→ Required actions:
(1) According to the text on the Lee-Scottsdale Building, who founded the First Catholic Slovak Ladies Association?
(2) Carry on the Lee-Scottsdale Building text past its final sentence.

→ Passage provided:

####################

The Lee-Scottsdale Building

The Lee-Scottsdale Building at 3756 Lee Road is one of the oldest buildings in the Lee Road commercial district of Shaker Heights. Over the years, visitors to this four-story Romanesque and Renaissance motiffed building located near Shaker Heights' southern boundary line with Cleveland may have noticed and wondered about the meaning of the non-English words that are prominently carved into the stone entrance way to the building: "Uradoven Prvej Katolickej Slovenskej Zenskej Jednoty." The words, written in the Slovak language, translate in English to "Office of the First Catholic Slovak Ladies Association," and they identify the organization which erected the building in 1930.

The First Catholic Slovak Ladies Association (FCSLA) is one of the oldest still existent ethnic fraternal benefit societies in the United States. It was founded in 1892 by Anna Hurban at St. Ladislas Church, a Slovak Catholic Church located on Holton Avenue in the Buckeye Road neighborhood of Cleveland. Hurban was a Slovak immigrant who had settled in the Slovak ethnic enclave of this southeast side Cleveland neighborhood in the late nineteenth century. The FCSLA was organized to provide insurance benefits to Slovak women who sought financial security from the many environmental risks that faced Slovak immigrants working in and living near the industrial factories that at this time dotted the landscape in Cleveland's Lower Buckeye Road area.

The FCSLA for several decades conducted its business out of the homes of the women who served in the organization's various executive positions. However, in the 1920s, the organization's leadership decided that it was important to the organization's efficiency to establish a central office. In 1929, land was purchased on the southwest corner of Scottsdale and Lee Roads and the architectural firm of Fox, Duthie and Foose was hired to design a headquarters building for the FSCLA. Construction of the building began in 1929 and was completed in 1930.

The building, which included first floor retail shops, an auditorium, and residential units on the upper floors, served as the headquarters of the FCSLA from 1930 until 1968. In that latter year, the organization moved into its new headquarters on Chagrin Boulevard. Since the late1960s, the Lee-Scottsdale building has served a variety of other retail, office and residential uses in Shaker Heights. Interestingly, in the 1970s, the Cleveland Modern Dance Association (now DANCECleveland), which is another long-standing organization managed by and devoted primarily to serving the interests of Cleveland area women, operated its dance studio out of this building at 3756 Lee Road.

The Lee-Scottsdale Building was designated an historic landmark by the Shaker Heights Landmark Commission in 1988.

####################

→ Entries shown:
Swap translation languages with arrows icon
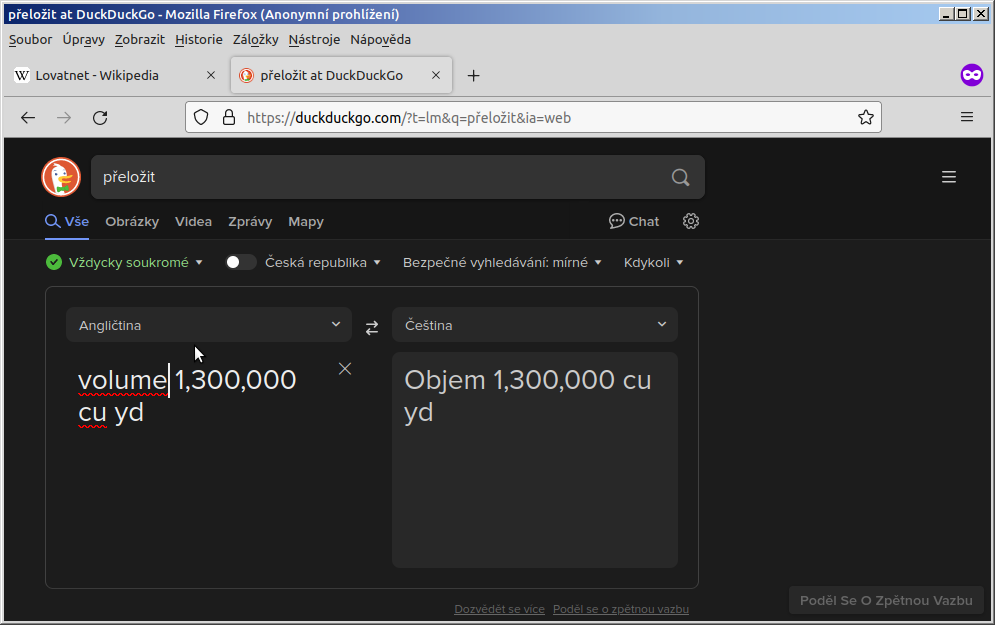 tap(372, 326)
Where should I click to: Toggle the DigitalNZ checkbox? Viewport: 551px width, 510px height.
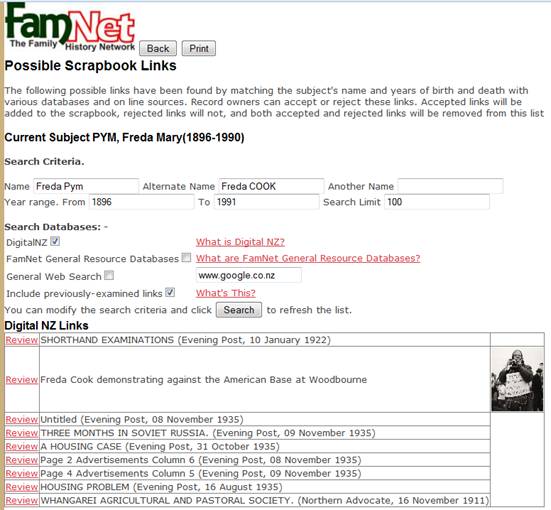click(x=55, y=241)
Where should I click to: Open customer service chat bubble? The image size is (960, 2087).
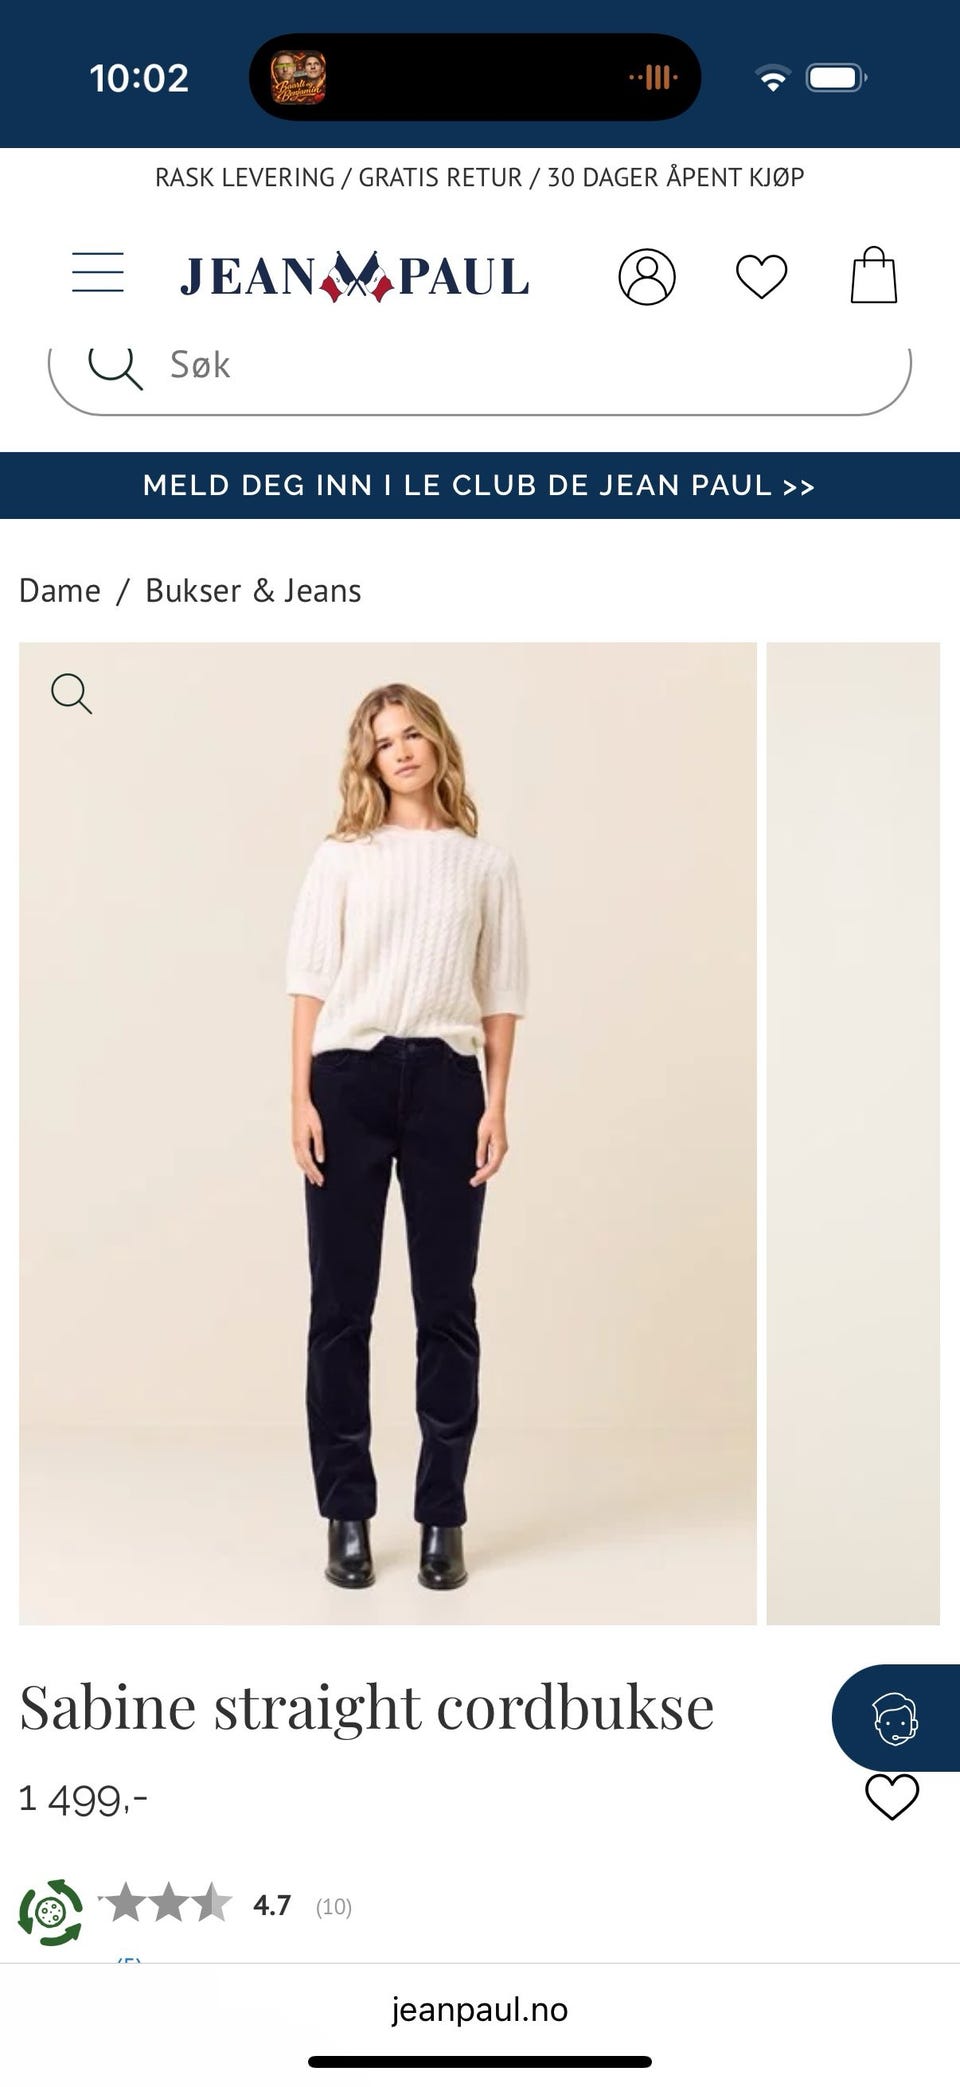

####################

→ Outputs:
(1) Anna Hurban founded it in 1892 at St. Ladislas Church in Cleveland.

(2)
Images

The Lee-Scottsdale Building

The Lee-Scottsdale Building

This four-story commercial building located on the southwest corner of Scottsdale and Lee Roads was built by the First Catholic Slovak Ladies Association in 1930. The building was designed by the architectural firm of Fox, Duthie and Foose and is of a combined Romanesque and Renaissance style. The general contractor for the building project was Crowell & Little Construction Co. The building has retail shops on the first floor and offices and residential units on the upper floors. Image courtesy of Jim Dubelko. View File Details Page

Translating an Entrance Way.

Translating an Entrance Way.

The Lee-Scottsdale Building has an elaborately designed, central recessed round-arched entrance. On the stone facade of the entrance way are carved the words "Uradoven Prvej Katolickej Slovenskej Zenskej Jednoty," which translate from Slovak to English as "Office of the First Catholic Slovak Ladies Association." The words identify the ethnic fraternal benefit society that erected this commercial building in Shaker Heights in 1930. Image courtesy of Jim Dubelko. View File Details Page

Slovak Coat of Arms.

Slovak Coat of Arms.

Located high on the left side of the front facade of the Lee-Scottsdale Building is this rondel of the Slovak Coat of Arms. The double cross symbolizes the Slovak people's Christian faith and the three mountains symbolize the Tatra, Fatra, and Matra mountains located in present day Slovakia and Hungary. Located high on the right side of the front facade of the building is another rondel bearing a flag with red and white stripes and thirteen stars on a blue field, which appears to be a reference to the United States of America. Image courtesy of Jim Dubelko. View File Details Page

The Slovak Republic.

The Slovak Republic.

Slovakia is a small country of five million people located in Central Europe. The country was created in 1993 when Czechoslovakia, a country that had been created out of the Austro-Hungarian Empire at the end of World War I, amicably split into two new countries--the Czech Republic and the Slovak Republic. In the late nineteenth and early twentieth centuries, when Slovakia was an ethnic region in the Austro-Hungarian Empire, hundreds of thousands of Slovaks immigrated to the United States, most of them settling in Midwestern industrial cities like Cleveland and Pittsburgh. Many of the Slovaks who settled in Cleveland resided in the Buckeye Road Neighborhood. One such immigrant to this neighborhood was Anna Hurban, who, in 1892, founded the First Catholic Slovak Ladies Association. View File Details Page

Women of the Board.

Women of the Board.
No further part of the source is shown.